ページ抜粋 –
....

例えば、「消費者金融からの借金は支払えないが、恩人からした借金は優先して支払いたい」と、特定の人にだけ弁済することが偏頗弁済に当たります。
自己破産手続の前に偏頗弁済をすると、悪質な場合は免責許可が下りず、借金がそのまま残るおそれがあるため、重要な禁止事項です。
しかし、自己破産手続費用などの有用の資に関しては、偏頗弁済に当たらないため、問題なく過払い金を支払いに充てることが可能です。
過払い金の有無を自分で調査したいとき
過払い金の有無は、自分で心当たりのある業者に問い合わせて取引履歴を開示してもらうことで調査することができます。ただし、正確な過払い金額を算出したい場合は専門家に調査を依頼されることをお勧めします。
金融機関等には、本人から取引履歴の開示を請求された場合には、応じなければならない法律上の義務があります。ホームページ等に記載されている問い合わせ先に連絡して、取引履歴が欲しいというだけで、ほとんどの業者は問題なく請求に応じるはずです。
業者から取引履歴が送られてきたら、インターネットで出回っている無料の過払い金計算ソフトに、指示に従って数字を打ち込めば、過払い金の有無が分かります。
もっとも、無料ソフトでは、過払い金の正確な金額を算出できるとは限らないことに注意が必要です。過払い金の金額が正確でないと、それを理由に業者が過払い金請求を拒むことがあります。それに、計算間違いで現実に請求可能な金額より低い額を請求してしまったら、差額が大きいほど損をしてしまいます。
そのため、「過払い金があるようだ」と分かったら、その時点で過払い金請求を得意とする法律事務所に依頼して正確な金額を出してもらったほうが良いでしょう。
自己破産以外の借金解決法
過払い金が多い場合、借金の返済に充てることで、自己破産以外の債務整理で借金問題を解決できる可能性があります。債務整理とは法律的に借金問題を軽減ないしは消滅させる手続きのことで、自己破産以外に一般的にとられるのは「任意整理」と「個人再生」です。
(1)任意整理
弁護士が私的に債権者と交渉して、借金の利息カットやリスケジュールなどを交渉します。裁判所を通さない手続きなので、面倒な書類作成が無く、また債権者を選べるというメリットがあります。恩人や勤め先からの借金は整理対象から外すことで、債務整理の影響を最小限に抑えることができます。その代わり、借金の大幅な減額は難しく、元金は原則として返済しなくてはなりません。
(2)個人再生
裁判所で手続きして、借金総額を5分の1程度(最大で10分の1程度)に大幅に減額します。借金の元金も含めて大幅にカットでき、自己破産のように財産を処分する手続きもありません。また、「住宅ローン特則」という、住宅ローン返済中のマイホームを手元に残すことができる制度があります。デメリットとしては、手続きが複雑で、完了するまで1年以上かかることがある点があります。

....

提供資料 –
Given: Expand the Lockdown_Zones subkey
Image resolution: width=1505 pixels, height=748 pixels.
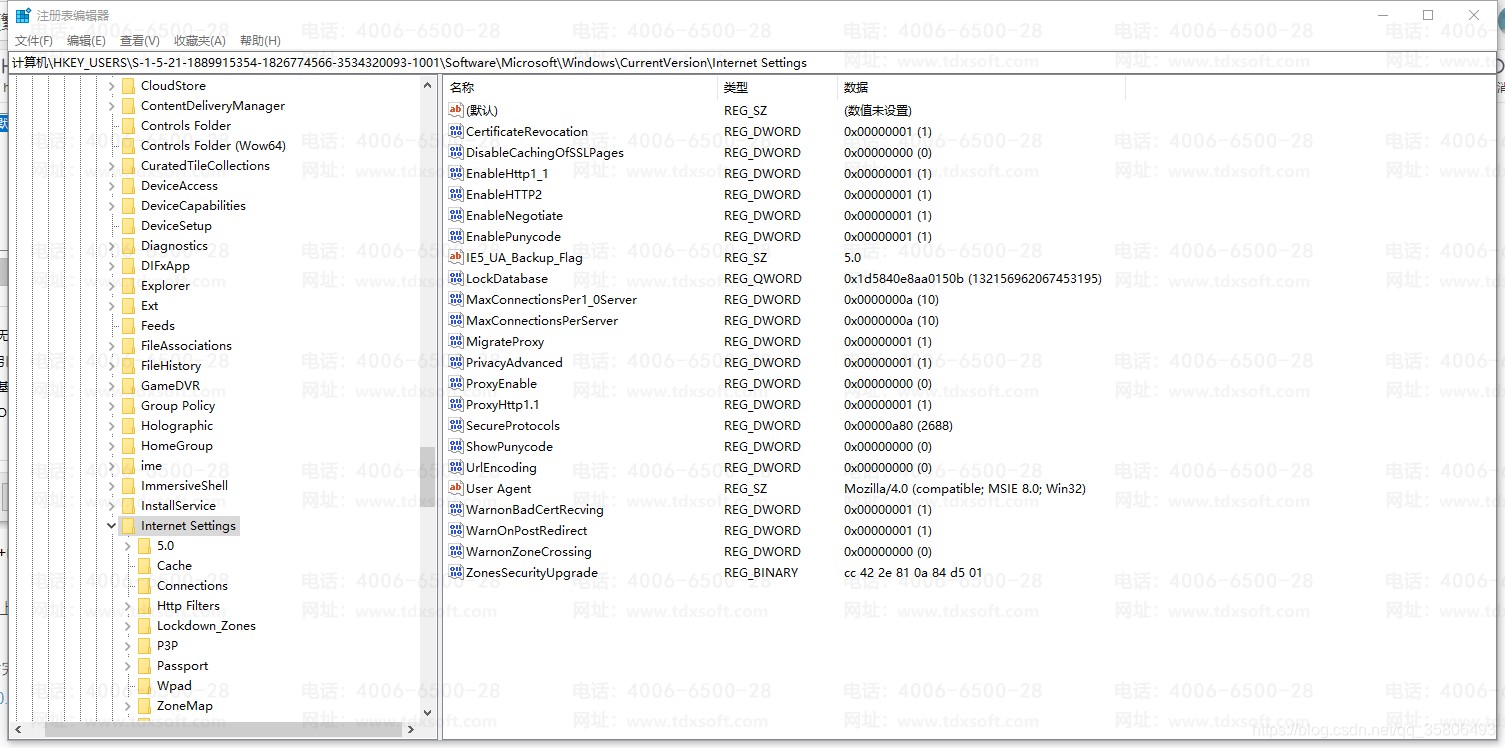Looking at the screenshot, I should tap(127, 626).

....

作業指示 –
[1] 過払い金の解説文のうち、「過払い金の有無を自分で調査したいとき」で始まり「題なく請求に応じるはずです。」まで続く部分を一字一句違えずに書き写してください。
[2] 過払い金の解説文を最後の文の後から引き継ぎ、続きを書いてください。

練習問題の解答 –
[1]
過払い金の有無を自分で調査したいとき
過払い金の有無は、自分で心当たりのある業者に問い合わせて取引履歴を開示してもらうことで調査することができます。ただし、正確な過払い金額を算出したい場合は専門家に調査を依頼されることをお勧めします。
金融機関等には、本人から取引履歴の開示を請求された場合には、応じなければならない法律上の義務があります。ホームページ等に記載されている問い合わせ先に連絡して、取引履歴が欲しいというだけで、ほとんどの業者は問題なく請求に応じるはずです。

[2]
任意整理、個人再生はどちらも、手続き後に減額された借金を3~5年程度の分割払いで支払っていかなくてはなりません。そのため、将来にわたって継続した収入が必要です。病気で就労できないなど、理由があって収入がない場合は、過払い金が回収できても自己破産するしかないケースがあります。
自己破産を専門家に相談するメリットまとめ
(1)本当に自己破産が最適な手続きか診断してくれる
「自己破産するしかない」と思っていても、過払い金の額や経済状態、仕事の内容などを総合的に判断すると、任意整理や個人再生のほうが適していることがあります。専門家に相談すれば、ご自身の状況に合った手続き方法を診断します。
(2)過払い金の有無と正確な金額が分かる
「いつ、どこの金融機関から、何万円借りたかもろくに覚えていない」という場合でも、信用情報機関に取引履歴開示を求めることで過払い金がわかることがあります。また、過払い金請求を得意とする法律事務所であれば、金額を間違えることもありません。
(3)督促や取り立てが来なくなる
自己破産や債務整理を正式に弁護士等に依頼すると、以降、金融機関等は、直接債務者に連絡できなくなります。借金を滞納している場合は、督促や取り立てがストップするので、心に余裕をもって借金問題に対応できるようになります。
(4)管財事件の場合、裁判所費用を抑えられる可能性がある
自己破産手続きには「管財事件」「同時廃止」の二種類の手続きがありますが、厳密にいうと「管財事件」は、さらに「少額管財」と「通常管財」に区分されます。
少額管財の裁判所費用は20万円程度ですが、通常管財は50万円以上と、費用が高額になります。
管財事件になる見込みの場合、事前に弁護士をつけておくと、少額管財に振り分けられて、比較的判所費用の少ない手続きになる可能性が高まります。通常管財になる場合と比較して、弁護士費用を考慮しても、かえって全体として費用が安くなる可能性があります。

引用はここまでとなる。